The Wall Street Journal (WSJ) reports today of illegal migrants from Bangladesh and Rohingya employed in plantations were denied wages and suffered other forms of abuse.
A plantation controlled by Felda Global Ventures, the world’s largest plantation operator, is cited as one of the employers of forced labour in the WSJ article.
WSJ reports Felda denying that its workers, nearly 85% of them foreigners, have had their wages and passports withheld.
Most of the foreign workers at Felda plantations are hired through third parties, reports The Malaysian Insider quoting the WSJ report.
The palm oil industry is worth about US$30 billion (RM115 billion) globally and Malaysia exports about US$12 billion of the world’s most consumed vegetable oil.
About three weeks ago, American lawmakers and human rights activists were alarmed at the United States government’s plan to remove Malaysia from a list of countries with the worst human trafficking records, according to media reports.

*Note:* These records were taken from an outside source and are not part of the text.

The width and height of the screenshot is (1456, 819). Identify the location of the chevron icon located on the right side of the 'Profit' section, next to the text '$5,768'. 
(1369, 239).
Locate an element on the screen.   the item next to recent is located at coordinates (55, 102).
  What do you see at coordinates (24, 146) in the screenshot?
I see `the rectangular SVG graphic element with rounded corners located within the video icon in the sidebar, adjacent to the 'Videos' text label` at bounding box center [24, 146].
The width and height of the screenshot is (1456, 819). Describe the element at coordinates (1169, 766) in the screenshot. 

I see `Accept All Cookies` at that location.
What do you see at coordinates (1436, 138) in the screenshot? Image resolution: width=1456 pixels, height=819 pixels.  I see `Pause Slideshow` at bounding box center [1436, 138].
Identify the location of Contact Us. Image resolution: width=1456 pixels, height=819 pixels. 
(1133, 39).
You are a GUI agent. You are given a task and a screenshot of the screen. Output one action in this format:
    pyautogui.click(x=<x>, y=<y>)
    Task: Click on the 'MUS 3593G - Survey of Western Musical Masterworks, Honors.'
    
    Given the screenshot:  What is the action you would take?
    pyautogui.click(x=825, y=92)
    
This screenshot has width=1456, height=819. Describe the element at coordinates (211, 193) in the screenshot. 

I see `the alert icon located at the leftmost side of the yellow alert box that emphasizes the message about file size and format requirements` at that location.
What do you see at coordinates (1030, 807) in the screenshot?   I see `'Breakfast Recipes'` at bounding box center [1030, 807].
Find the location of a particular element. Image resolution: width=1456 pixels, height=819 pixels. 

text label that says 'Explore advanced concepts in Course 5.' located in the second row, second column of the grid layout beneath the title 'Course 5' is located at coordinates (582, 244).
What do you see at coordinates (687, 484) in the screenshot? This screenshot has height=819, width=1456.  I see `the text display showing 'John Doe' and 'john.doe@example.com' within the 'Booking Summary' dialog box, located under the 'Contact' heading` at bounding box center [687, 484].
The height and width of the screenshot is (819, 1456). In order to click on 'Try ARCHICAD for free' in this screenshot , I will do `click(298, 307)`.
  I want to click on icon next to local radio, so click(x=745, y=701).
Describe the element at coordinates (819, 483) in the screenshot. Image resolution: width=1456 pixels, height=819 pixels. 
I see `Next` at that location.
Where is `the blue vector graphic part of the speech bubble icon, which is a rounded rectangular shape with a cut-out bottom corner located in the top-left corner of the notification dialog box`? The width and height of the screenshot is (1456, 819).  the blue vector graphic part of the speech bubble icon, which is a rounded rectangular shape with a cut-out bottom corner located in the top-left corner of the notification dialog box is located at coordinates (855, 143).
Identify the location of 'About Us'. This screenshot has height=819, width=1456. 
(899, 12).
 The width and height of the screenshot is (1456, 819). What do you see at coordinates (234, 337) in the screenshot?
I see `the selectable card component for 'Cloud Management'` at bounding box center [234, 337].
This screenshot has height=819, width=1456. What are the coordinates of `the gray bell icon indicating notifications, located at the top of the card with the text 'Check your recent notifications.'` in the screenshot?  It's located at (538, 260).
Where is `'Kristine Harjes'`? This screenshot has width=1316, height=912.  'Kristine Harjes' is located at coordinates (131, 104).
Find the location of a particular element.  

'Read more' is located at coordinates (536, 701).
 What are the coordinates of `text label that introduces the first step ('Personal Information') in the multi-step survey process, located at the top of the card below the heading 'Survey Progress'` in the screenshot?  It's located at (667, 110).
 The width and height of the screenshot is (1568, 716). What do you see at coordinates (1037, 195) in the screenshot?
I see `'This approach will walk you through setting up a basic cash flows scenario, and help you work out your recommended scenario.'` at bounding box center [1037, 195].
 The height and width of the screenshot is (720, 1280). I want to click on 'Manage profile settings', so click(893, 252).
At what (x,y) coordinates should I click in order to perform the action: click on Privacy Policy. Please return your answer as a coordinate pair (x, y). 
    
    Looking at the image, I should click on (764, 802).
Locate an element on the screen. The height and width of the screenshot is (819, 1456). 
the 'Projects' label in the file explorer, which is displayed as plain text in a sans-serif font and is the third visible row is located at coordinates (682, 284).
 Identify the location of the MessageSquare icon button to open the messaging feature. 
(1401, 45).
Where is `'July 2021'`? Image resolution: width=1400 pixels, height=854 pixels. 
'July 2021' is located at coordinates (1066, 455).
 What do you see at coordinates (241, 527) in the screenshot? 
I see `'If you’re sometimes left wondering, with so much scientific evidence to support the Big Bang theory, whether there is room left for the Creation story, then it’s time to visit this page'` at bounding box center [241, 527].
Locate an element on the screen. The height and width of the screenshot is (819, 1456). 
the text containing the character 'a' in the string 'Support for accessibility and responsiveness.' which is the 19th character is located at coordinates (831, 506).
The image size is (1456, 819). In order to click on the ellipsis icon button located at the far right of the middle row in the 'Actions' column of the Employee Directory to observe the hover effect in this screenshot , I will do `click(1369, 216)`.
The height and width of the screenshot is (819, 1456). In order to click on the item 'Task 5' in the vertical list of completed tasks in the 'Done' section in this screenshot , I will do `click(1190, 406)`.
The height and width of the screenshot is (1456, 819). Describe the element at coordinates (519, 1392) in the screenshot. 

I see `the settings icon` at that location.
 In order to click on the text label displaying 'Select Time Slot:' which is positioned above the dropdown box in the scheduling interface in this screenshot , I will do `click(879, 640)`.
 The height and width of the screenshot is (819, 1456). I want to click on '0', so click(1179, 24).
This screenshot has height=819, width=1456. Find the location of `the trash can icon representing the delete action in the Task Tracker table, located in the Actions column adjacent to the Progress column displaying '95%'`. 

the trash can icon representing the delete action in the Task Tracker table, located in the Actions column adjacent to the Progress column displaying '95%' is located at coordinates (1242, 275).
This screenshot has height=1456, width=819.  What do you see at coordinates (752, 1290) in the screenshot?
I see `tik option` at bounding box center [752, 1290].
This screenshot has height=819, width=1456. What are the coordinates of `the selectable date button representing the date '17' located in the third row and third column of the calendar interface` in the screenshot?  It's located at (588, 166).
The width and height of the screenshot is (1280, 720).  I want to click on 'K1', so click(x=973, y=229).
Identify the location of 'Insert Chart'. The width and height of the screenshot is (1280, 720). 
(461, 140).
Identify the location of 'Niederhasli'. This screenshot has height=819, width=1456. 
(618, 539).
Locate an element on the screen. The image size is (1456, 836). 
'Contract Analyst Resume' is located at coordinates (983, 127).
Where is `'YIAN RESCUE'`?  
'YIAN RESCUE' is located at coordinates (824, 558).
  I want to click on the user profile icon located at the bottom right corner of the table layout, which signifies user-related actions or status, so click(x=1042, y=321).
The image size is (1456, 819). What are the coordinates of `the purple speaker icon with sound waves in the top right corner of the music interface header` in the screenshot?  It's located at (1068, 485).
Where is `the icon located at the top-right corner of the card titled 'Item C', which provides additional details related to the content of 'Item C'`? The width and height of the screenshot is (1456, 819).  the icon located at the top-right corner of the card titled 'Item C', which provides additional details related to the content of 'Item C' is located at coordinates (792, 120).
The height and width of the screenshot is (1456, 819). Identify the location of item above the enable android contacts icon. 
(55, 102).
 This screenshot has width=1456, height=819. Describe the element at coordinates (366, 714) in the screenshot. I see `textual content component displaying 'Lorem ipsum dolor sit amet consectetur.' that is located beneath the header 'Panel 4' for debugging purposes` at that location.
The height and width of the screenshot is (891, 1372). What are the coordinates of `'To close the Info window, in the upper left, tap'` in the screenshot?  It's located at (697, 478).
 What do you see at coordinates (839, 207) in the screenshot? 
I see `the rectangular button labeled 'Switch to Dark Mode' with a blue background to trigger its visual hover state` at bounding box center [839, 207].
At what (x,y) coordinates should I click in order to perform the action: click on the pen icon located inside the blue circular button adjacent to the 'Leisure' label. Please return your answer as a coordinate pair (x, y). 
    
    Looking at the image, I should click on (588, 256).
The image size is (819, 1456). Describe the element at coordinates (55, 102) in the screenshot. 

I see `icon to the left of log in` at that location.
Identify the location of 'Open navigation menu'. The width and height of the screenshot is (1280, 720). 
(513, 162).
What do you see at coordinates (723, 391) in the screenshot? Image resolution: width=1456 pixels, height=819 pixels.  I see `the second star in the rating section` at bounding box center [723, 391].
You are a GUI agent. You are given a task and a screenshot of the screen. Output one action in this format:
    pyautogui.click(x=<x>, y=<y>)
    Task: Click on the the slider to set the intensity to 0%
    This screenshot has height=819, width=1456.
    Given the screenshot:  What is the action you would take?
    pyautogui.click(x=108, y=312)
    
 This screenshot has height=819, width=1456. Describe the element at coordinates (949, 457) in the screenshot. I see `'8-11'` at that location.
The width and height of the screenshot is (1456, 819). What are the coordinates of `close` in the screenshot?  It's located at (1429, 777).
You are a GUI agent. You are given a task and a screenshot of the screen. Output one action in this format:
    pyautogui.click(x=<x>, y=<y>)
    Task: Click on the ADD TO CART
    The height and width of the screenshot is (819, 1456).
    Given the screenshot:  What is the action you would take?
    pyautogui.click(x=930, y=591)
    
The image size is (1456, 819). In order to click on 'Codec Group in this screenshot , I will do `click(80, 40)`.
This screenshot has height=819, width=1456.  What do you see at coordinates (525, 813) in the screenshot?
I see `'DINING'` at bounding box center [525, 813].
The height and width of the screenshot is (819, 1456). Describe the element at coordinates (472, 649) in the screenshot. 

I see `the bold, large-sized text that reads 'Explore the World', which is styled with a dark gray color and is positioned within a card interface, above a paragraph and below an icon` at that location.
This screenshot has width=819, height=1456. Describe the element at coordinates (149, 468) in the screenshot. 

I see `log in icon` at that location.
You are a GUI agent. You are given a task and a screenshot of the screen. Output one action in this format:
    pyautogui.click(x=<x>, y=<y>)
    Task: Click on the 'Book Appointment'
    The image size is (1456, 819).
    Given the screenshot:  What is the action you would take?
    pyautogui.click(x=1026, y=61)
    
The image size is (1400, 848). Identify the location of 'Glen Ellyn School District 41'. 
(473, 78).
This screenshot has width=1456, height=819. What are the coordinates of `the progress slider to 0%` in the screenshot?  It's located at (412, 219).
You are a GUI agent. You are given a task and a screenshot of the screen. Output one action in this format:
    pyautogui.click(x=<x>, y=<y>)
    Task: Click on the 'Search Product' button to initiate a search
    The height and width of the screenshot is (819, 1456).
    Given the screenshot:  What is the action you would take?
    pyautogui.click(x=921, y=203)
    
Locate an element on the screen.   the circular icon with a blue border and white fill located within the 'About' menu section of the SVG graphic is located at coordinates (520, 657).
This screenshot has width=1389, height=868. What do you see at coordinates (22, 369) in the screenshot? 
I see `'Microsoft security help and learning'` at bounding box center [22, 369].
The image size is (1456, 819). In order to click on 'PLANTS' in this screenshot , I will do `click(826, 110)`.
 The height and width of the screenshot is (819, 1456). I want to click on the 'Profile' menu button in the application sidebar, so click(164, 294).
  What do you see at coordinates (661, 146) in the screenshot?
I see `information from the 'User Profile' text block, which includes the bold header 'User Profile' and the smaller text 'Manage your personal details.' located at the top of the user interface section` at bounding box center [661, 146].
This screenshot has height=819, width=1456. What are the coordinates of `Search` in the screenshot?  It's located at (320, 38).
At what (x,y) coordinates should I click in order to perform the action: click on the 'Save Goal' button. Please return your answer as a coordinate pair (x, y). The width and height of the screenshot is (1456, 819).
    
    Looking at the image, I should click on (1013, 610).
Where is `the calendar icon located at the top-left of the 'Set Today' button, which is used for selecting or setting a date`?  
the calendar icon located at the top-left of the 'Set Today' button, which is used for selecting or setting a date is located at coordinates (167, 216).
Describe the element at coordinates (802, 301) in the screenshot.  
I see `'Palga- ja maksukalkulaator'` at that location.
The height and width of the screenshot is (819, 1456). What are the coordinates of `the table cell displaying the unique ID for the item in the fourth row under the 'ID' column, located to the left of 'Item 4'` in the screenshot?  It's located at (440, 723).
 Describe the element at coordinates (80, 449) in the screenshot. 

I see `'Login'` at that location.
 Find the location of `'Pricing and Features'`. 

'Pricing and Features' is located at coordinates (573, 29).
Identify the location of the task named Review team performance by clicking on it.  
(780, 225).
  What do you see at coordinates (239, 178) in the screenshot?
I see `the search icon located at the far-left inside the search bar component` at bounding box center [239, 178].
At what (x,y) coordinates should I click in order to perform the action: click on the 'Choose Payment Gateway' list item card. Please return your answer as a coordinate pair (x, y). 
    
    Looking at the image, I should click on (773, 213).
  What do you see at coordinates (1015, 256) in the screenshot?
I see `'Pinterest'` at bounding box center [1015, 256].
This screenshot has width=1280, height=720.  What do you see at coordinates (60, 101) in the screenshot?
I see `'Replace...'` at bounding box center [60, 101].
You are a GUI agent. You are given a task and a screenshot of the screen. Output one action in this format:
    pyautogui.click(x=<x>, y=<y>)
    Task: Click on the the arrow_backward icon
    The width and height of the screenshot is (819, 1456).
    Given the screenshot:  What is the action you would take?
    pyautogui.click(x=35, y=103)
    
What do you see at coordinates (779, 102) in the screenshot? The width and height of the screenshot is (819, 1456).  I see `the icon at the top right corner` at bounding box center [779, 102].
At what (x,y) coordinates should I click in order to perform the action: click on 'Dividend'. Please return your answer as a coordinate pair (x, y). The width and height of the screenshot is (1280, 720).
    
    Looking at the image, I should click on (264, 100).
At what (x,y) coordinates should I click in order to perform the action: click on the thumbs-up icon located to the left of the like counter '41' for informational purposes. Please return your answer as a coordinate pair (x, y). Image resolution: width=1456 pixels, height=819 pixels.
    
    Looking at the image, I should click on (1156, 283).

The New York Times newspaper and the Huffington Post website said US Senator Robert Menendez would call for an investigation if the US government upgraded Malaysia’s rating from Tier 3 – the lowest rank – in the US government’s 2014 Trafficking in Persons’ report (TIP) to Tier 2.
But pressure is mounting on the US to “upgrade” Malaysia’s ranking if it wishes to conclude a free trade pact since the country is legally barred from signing a deal with a Tier 3 country, said WSJ.
The US is using “fast-track” legislation to smooth the way for the proposed Trans-Pacific Partnership and this year’s State Department human-trafficking report, delayed since June, is expected to be released today.
“They buy and sell us like cattle,” WSJ quoted a 25-year-old worker from Bangladesh as saying.
He said he had been shunted among three contractors for six months without receiving any pay.
Another Bangladeshi said his contractor deducted 30% from his weekly pay when he took an hour off to attend Friday prayers.
Foreign workers hired directly by Felda said they have a better deal and were paid the minimum wage or RM900 and allowed to go home every two years as per their contracts.
Felda is a member of the Roundtable on Sustainable Palm Oil, a certification scheme meant to ensure environmental and social standards.
Its rules say all plantation workers must have adequate training and protection and be paid a living wage.
WSJ said Malaysia's Plantation Industries and Commodities Ministry spokesman did not respond to questions about the alleged abuse and use of trafficked workers on plantations.